Ketika Okky Madasari merilis Entrok, ia tidak hanya menuliskan kisah dua perempuan yaitu Marni dan Rahayu tetapi juga sejarah panjang bagaimana tubuh, pilihan, dan suara perempuan terus dikontrol oleh kekuasaan. Kisah ini mengikuti Marni, perempuan Jawa dari latar keluarga miskin, yang berusaha menantang ketidakadilan, bias gender, dan represi pada era Orde Baru. Ketegangan memuncak ketika Rahayu, putrinya yang lebih berpendidikan dan lebih religius mulai mempertanyakan serta menolak keyakinan dan tradisi pemujaan leluhur yang dianut Marni.
Meski kisahnya berakar pada era 1950–1998, resonansinya terasa sangat kuat hari ini. Seolah-olah apa yang dialami Marni dan Rahayu bukanlah masa lalu, melainkan cermin dari kehidupan perempuan Indonesia masa kini: hidup dalam dunia di mana tubuh mereka dipolitisasi, suara mereka dipersempit, dan kebenaran ditentukan oleh mereka yang berkuasa.
Dalam Entrok, tubuh perempuan menjadi medan kontrol pertama baik oleh adat, agama, keluarga, maupun negara. Marni harus berjuang hanya untuk memakai entrok (Bra/BH), sesuatu yang sederhana, tetapi bagi perempuan desa pada masanya dianggap pemberontakan. Simbol itu masih relevan saat ini. Tubuh perempuan di Indonesia masih diperlakukan sebagai ruang publik yang boleh diatur oleh siapa pun kecuali dirinya sendiri.
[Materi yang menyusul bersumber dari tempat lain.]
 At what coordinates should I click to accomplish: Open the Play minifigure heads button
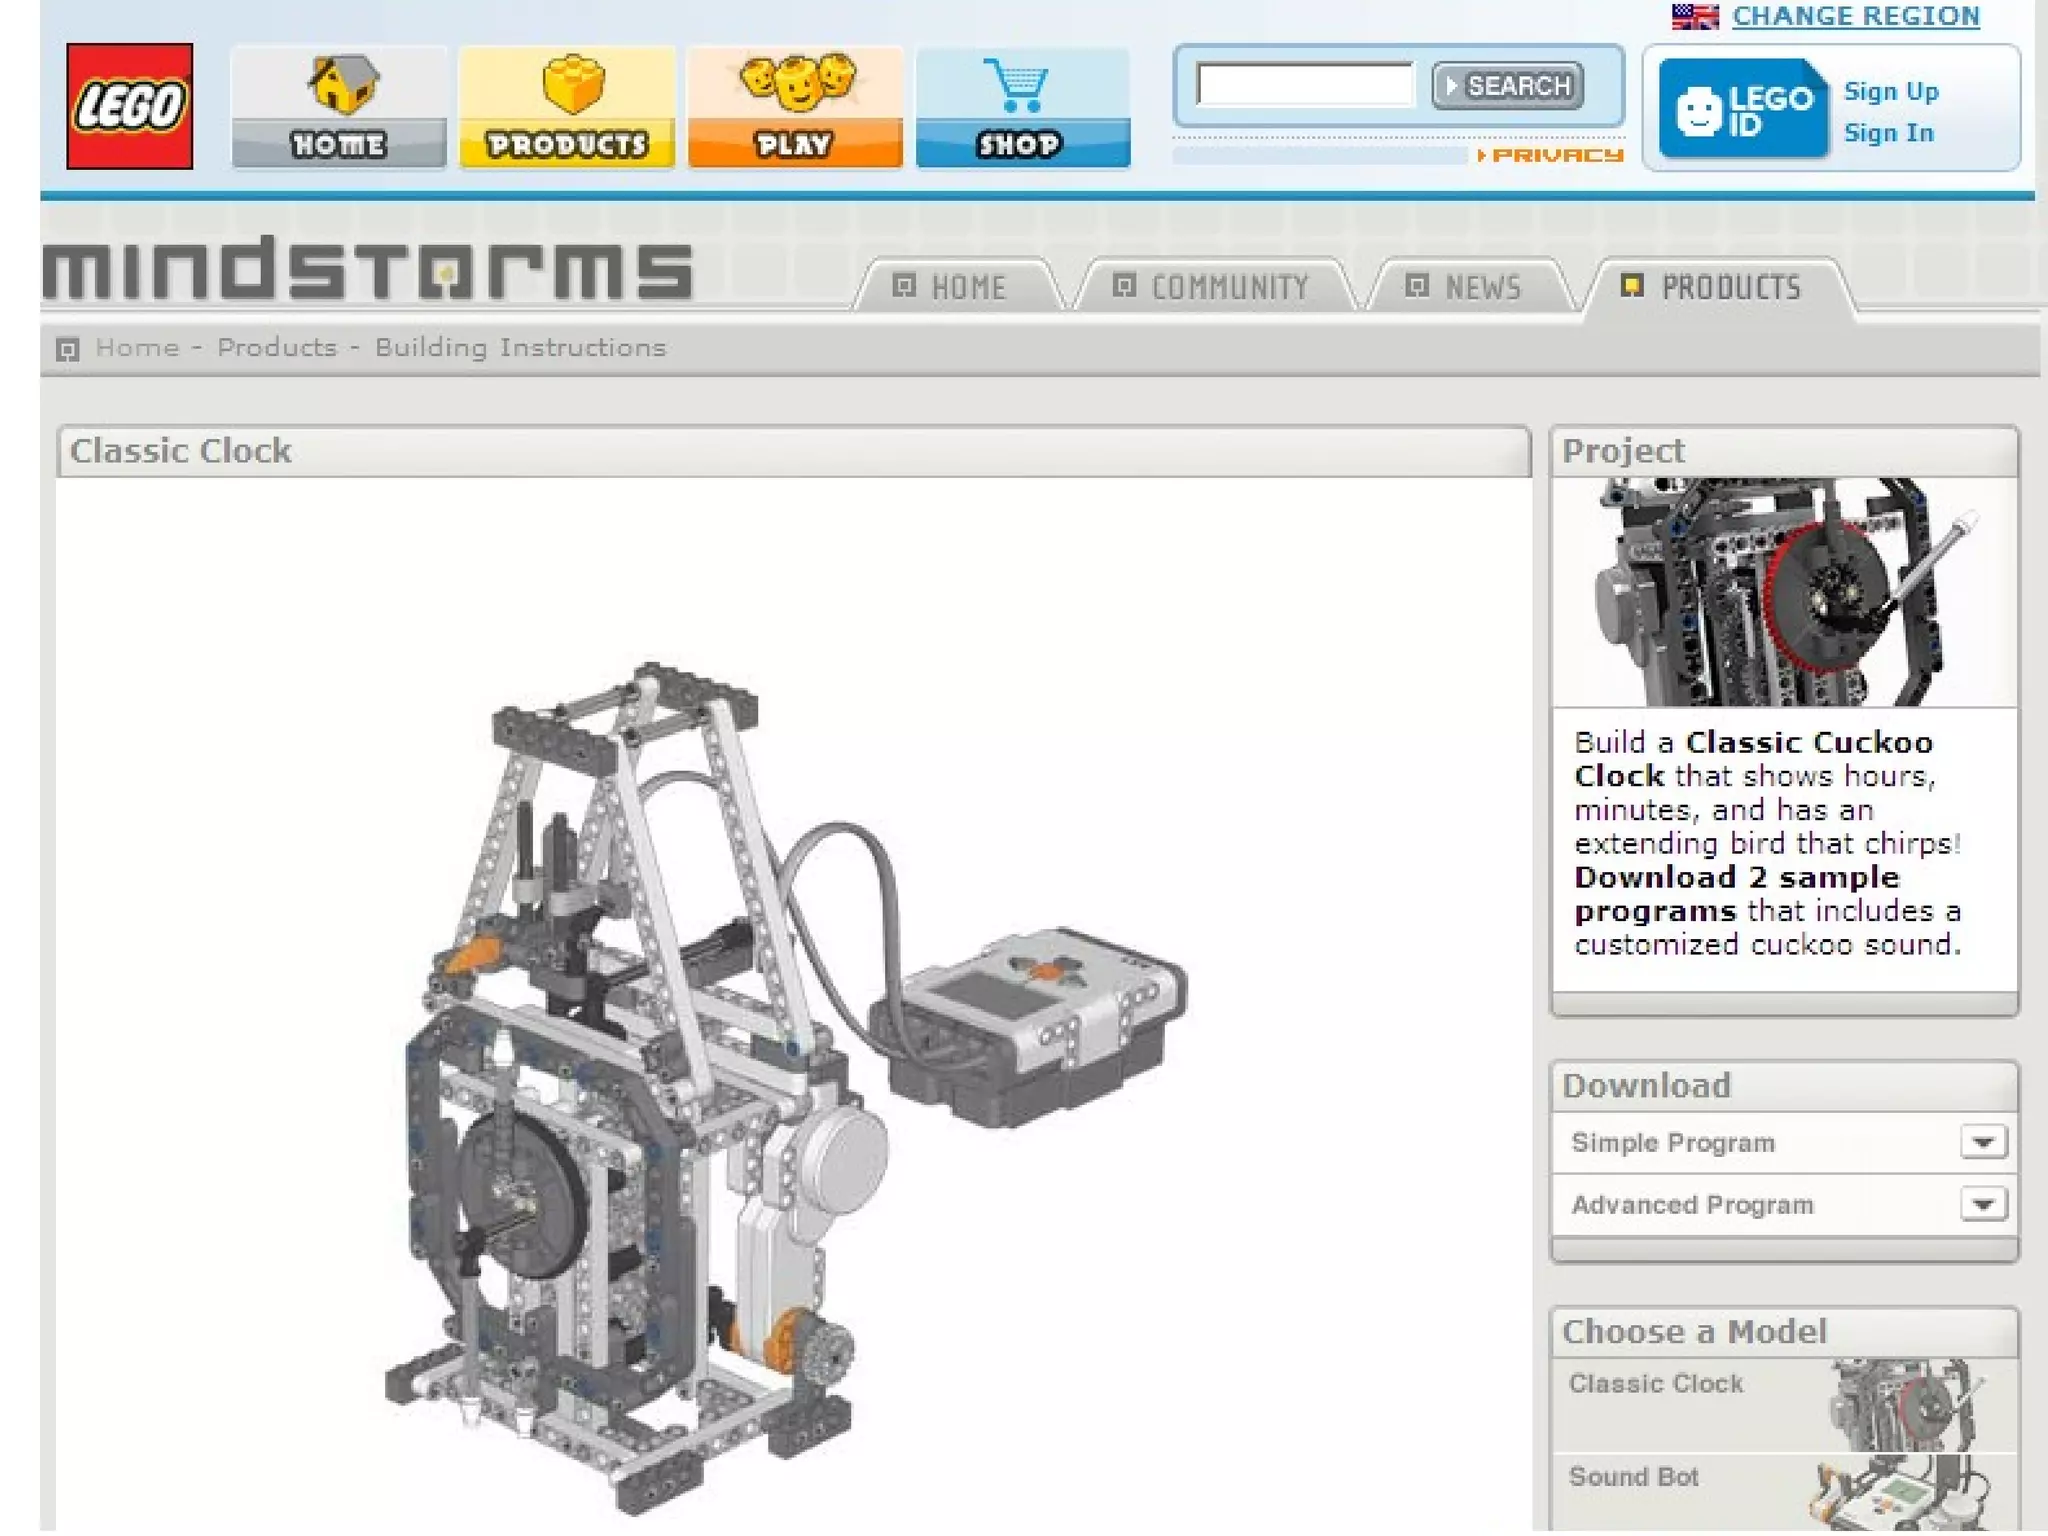[795, 107]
Kontrol yang dulu hadir melalui aparat dan norma sosial kini berubah rupa menjadi regulasi, stigma moral, dan kekerasan yang semakin kompleks, termasuk di ruang digital.
Kontrol yang Berubah Wujud: Dari Norma ke Regulasi dan Kekerasan Digital
Data terbaru menunjukkan bahwa kekerasan terhadap perempuan tidak hanya bertahan, tetapi meningkat. Catatan Tahunan (CATAHU) Komnas Perempuan 2024 mencatat 330.097 kasus kekerasan berbasis gender terhadap perempuan, naik 14,17% dari tahun sebelumnya.[1] Lonjakan ini adalah pengingat bahwa tubuh perempuan masih menjadi ruang yang terus dipolitisasi dan dinilai berdasarkan standar moral dan norma patriarki yang tidak pernah benar-benar memberi ruang aman.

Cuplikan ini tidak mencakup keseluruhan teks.